The Leh to Pangong route is a risky one because avalanches are very common but fortunately we didn’t experience any. After driving through the mountains we reached “Changla la” the third highest motorable road in India at 17,688 ft above sea level.
Less oxygen in the air does create breathing problems here as well, so as I advised in my previous post about Nubra Valley it’s a good idea to carry an oxygen cylinder. The Army here have their own hospital at this point, because this is the most common place where tourist needs extra oxygen.
After crossing Changla la, the natural beauty became even more mesmerizing. The empty winding roads and the clear sky was so satisfying to my soul. We had to take Inner line permit to visit Pangong as well. One strange yet funny thing which I observed was, all the roadside restaurants had just one name “Rancho’s restaurant”.
The famous Bollywood movie “3 idiot’s” climax was shot here this is the time when Pangong became attractive for Indian tourists. Lesser known fact for Bollywood fans Jab Tak Hai Jaan, Lakshya, Bhag Milkha Bhag and a few other Bollywood movies were also shot here.
Pangong lake road passes by the cold desert wildlife sanctuary “Changtang”. I’m not an animal or bird lover, so while my other tour mates were enjoying the special moment of watching rare birds, I was still struggling to find where they are!
Pangong Tso is in disputed territory. The Line of Actual Control passes through the lake. A section of the lake approximately 20 km east from the Line of Actual Control is controlled by China but claimed by India. The eastern end of the lake is in Tibet. 60% or more of Pangong Tso is in China, while India has only 40% of this amazing beauty.
As soon as the lake became visible, I had a big jaw drop moment. The lake is so beautiful, surrounded by tall mountain peaks, with deep waters that change color every moment from deep blue to light blue to green to gray.
The first sight of the Pangong Lake was stunning. Our driver was searching for the right spot to park the bus and I was not able to control my eagerness to go as near as possible to the lake. While everyone was clicking pictures and roaming around, I spotted a particularly pretty part of the lake and sat here with my friend Zeal (was sitting with Zeal at Zeel – Lake in hindi is called Zeel) for almost an hour.
We both were new to each other, so we were talking, sharing our thrilling experiences till date, playing with stones. Enjoying the view was so satisfying that I was not even concerned about the Khichdi.
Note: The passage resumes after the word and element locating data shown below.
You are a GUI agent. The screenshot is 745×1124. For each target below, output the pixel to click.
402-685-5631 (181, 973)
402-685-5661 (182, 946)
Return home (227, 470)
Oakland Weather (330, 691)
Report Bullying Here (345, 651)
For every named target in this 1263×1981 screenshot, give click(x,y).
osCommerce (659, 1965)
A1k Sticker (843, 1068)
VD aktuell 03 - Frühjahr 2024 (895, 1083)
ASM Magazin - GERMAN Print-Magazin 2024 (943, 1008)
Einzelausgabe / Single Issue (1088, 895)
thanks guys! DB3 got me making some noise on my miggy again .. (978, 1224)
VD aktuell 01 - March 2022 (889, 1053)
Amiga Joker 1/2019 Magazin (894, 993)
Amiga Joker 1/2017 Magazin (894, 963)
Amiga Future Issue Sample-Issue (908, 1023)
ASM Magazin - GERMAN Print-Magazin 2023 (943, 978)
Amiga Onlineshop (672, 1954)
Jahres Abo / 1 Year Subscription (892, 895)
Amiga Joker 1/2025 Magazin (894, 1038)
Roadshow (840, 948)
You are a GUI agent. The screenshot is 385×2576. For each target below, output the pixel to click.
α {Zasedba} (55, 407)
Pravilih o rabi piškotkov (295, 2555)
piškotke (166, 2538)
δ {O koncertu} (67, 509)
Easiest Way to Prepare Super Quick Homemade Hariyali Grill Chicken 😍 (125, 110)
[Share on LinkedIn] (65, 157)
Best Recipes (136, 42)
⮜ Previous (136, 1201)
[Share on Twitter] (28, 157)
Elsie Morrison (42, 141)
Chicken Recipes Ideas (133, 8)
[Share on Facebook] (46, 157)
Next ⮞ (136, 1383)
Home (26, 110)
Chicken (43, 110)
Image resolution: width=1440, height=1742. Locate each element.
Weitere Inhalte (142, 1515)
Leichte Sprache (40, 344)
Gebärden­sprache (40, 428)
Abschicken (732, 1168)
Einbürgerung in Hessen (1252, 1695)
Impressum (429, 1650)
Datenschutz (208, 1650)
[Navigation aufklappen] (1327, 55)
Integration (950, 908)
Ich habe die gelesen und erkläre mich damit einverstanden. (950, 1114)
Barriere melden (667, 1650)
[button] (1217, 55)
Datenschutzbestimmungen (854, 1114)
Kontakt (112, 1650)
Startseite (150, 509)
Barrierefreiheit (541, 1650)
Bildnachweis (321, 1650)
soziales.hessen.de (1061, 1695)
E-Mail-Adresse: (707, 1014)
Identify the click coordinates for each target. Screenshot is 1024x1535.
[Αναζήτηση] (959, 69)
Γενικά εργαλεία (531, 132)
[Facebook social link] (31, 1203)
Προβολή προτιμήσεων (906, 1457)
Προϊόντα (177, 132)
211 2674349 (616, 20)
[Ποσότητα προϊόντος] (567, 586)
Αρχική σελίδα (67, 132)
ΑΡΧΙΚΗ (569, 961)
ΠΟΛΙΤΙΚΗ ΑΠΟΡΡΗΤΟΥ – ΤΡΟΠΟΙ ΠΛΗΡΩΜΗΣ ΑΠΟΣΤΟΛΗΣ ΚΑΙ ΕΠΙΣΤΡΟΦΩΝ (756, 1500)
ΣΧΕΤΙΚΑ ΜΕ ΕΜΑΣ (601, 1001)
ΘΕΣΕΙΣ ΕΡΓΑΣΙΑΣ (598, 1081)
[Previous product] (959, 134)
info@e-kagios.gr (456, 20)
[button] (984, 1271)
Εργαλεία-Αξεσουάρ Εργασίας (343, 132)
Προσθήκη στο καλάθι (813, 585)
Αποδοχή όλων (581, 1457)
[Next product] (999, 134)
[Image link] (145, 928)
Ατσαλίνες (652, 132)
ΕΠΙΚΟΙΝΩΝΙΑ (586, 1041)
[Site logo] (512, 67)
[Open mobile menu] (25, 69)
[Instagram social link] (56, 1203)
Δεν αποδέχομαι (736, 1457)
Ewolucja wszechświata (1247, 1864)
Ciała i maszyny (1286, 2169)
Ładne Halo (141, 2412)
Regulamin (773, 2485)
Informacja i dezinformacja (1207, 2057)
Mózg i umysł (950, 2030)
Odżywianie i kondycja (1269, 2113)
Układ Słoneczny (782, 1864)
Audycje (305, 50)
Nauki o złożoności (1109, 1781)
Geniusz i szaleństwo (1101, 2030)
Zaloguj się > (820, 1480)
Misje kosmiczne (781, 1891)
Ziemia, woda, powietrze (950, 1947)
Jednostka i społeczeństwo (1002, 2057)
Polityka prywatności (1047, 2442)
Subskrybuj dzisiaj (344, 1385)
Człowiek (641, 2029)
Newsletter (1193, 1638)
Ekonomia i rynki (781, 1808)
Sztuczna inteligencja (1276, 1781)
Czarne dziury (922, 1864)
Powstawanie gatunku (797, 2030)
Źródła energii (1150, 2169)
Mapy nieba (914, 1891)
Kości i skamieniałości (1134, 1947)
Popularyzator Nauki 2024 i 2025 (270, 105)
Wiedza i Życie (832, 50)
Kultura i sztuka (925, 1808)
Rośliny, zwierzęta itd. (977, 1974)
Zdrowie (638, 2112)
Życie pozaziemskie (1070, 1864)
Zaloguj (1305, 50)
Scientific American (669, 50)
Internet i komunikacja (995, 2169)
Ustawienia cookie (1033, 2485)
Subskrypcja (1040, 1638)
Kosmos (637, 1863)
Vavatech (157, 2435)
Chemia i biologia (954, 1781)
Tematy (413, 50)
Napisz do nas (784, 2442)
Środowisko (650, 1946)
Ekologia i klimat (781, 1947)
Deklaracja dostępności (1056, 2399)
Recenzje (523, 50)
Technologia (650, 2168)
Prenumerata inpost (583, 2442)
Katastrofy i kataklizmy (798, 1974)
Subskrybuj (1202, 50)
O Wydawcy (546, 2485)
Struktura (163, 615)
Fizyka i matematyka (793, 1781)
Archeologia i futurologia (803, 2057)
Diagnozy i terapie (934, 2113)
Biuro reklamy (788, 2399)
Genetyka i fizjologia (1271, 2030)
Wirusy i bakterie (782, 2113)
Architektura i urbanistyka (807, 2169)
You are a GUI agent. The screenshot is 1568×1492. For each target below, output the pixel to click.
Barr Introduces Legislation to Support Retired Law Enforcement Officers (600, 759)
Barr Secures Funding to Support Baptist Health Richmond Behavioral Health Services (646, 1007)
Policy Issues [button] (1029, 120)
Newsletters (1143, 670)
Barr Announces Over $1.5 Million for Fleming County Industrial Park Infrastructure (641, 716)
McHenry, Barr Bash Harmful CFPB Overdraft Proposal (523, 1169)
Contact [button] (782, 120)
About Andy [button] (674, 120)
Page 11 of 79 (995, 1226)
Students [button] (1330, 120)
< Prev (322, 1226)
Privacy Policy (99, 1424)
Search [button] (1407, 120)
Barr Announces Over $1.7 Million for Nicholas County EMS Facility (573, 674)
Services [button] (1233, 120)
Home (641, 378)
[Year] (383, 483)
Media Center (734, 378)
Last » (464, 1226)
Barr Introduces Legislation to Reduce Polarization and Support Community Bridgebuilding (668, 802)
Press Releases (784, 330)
We had only 2 hours at Pangong and were returning back to Leh the same day. I gave maximum time to this place and yes didn’t miss the chance of being clicked on Rancho’s scooter.
Storms are very common at Pangong and we were lucky enough to experience the view of a storm over the lake.
Pangong is 14,270 ft above sea level. Temperatures here range from -5°C to 10°C as a result of which the lake freezes completely during winters in spite of its salinity. Very few trekking companies have permission to organize a tour in winters to visit the frozen lake. This is the reason you won’t find any hotels here for an overnight stay. Only few restaurants have staying facilities, and a few tents are also available.
Pangong, I’ll be coming back to visit you once again, I would love to witness a sunrise at Pangong Tso… another time I hope!